Because controls are neither perfect nor eternal, a critical component of having a strong control environment is that the control must be monitored.
If outsourcing is part of your plan, you must ask, what are the potential risks related to outsourcing, and how can those risks be managed?
…the plan committee can delegate roles and responsibilities, but generally they can’t delegate away their fiduciary responsibility. Thus, they must continue to be diligent in overseeing the vendors and third-parties to whom they’ve delegated some responsibilities.
The paradox, however, is that the plan committee often is delegating to a more capable, specialized third party a role or responsibility that neither it nor the company is equipped to perform. The plan committee, however, is charged under ERISA with overseeing the expert. An interesting dilemma, indeed.
More Quotes from "Undivided Loyalty"
It is reasonable for the plan to use the employer’s systems and resources, but that doesn’t mean that such reliance needs to be blind to potential risks. It is also reasonable that the plan committee will want to validate that the employer has backup systems and contingency plans, appropriate data security and firewalls, and proper testing and controls in place for updates and changes.
While an employer could get a type of insurance from the IRS that the form of the plan is qualified, there is no such option available to eliminate risk for operational compliance. Thus, it is paramount that the plan operates in compliance with the rules in the plan and ERISA.
If, then, individuals who are unexperienced or untrained, or who are an outright villain can become plan committee members, one might assume that the law does not set a very high standard for these positions. That is not the case. On the contrary, expectations are extremely high, as is the potential liability.

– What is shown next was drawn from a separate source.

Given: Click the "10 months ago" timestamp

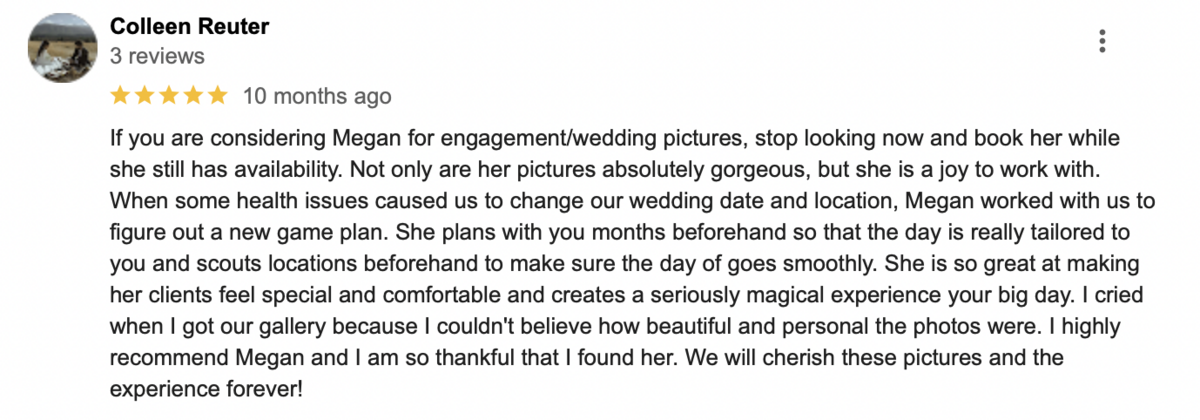Looking at the screenshot, I should click(317, 97).
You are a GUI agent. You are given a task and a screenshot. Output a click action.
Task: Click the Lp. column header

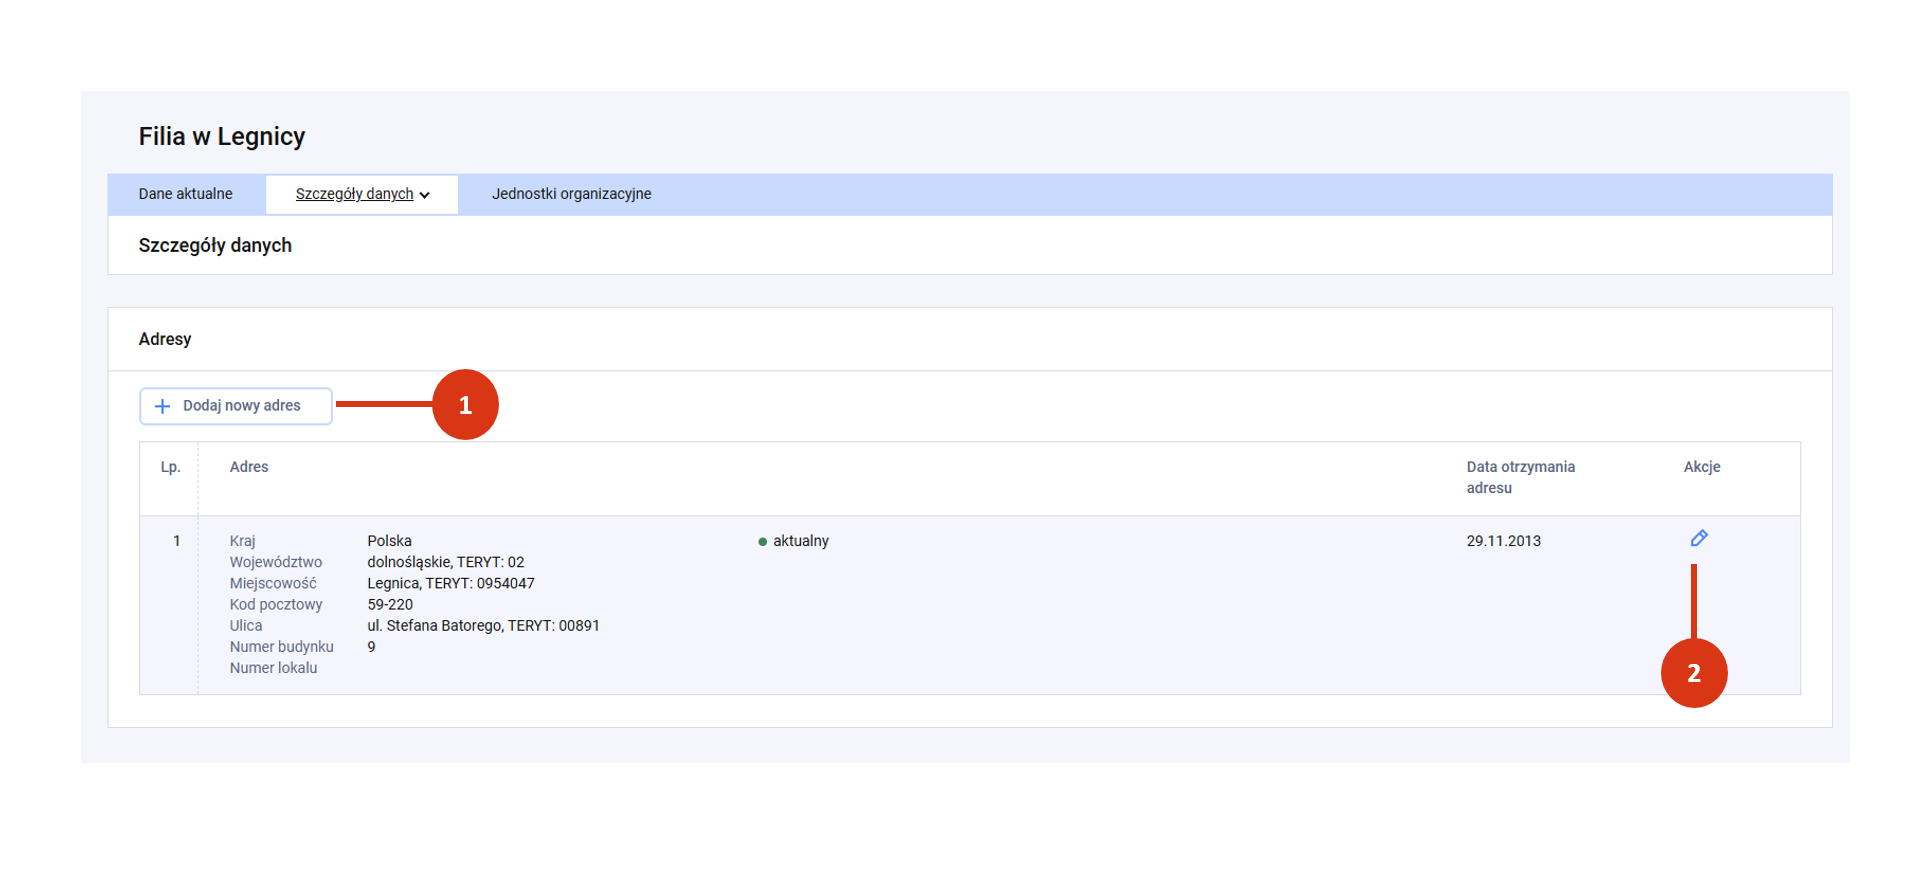tap(171, 467)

…a plan committee member will not be judged as an amateur or a novice or a part-time hobbyist, despite a lack of knowledge and experience. Instead, plan committee members are judged … [as] an expert in the administration of retirement plans.
Accordingly, don’t assume that by having contract guarantees you have good, meaningful, or useful performance measurements in place for that vendor.
The fiduciary compliance requirements are, perhaps, the most difficult of all the compliance requirements to understand. They are not easily navigated or mastered, and they can’t be systematized, automated, or managed by adding a control. They depend on the behavior of the plan committee or the fiduciary.
The challenge for the plan committee is how to manage conflicts and prohibited transactions if almost everyone dealing with the plan is a party in interest, and almost all transactions are prohibited (unless there is an exemption).
Unfortunately, the fiduciary responsibilities can be somewhat ambiguous and confusing, especially for a lay person. This is where the governance principles come into play. They help to clarify these standards and provide principles that the plan committee and its members can follow to meet their fiduciary responsibilities.
Transparency is the disinfectant of ill-advised fiduciary behavior.
The plan committee is like the general manager, picking the coaches, scouts, and trainer to execute the day-to-day. The GM holds the coaches, scouts, and trainers responsible for fielding a strong team for every game and with enough depth to do so for a long season. The difference between most sports teams and a retirement plan, however, is that the retirement plan’s season never ends. Are you prepared to go the distance?
The assessment process is the way in which the committee paves the path for future improvements in all areas, even in areas where it believes it is performing well.
Far too often, however, the plan committee becomes a passenger on the plan’s journey, and it neither sets the destination nor plots the course. It defers to the “experts,” the vendors, the attorneys, and the consultants who drive the agenda, set the goals, and control the discussion leading to decisions. To fulfill its oversight role, the plan committee must leave the passenger seat and take control as the captain.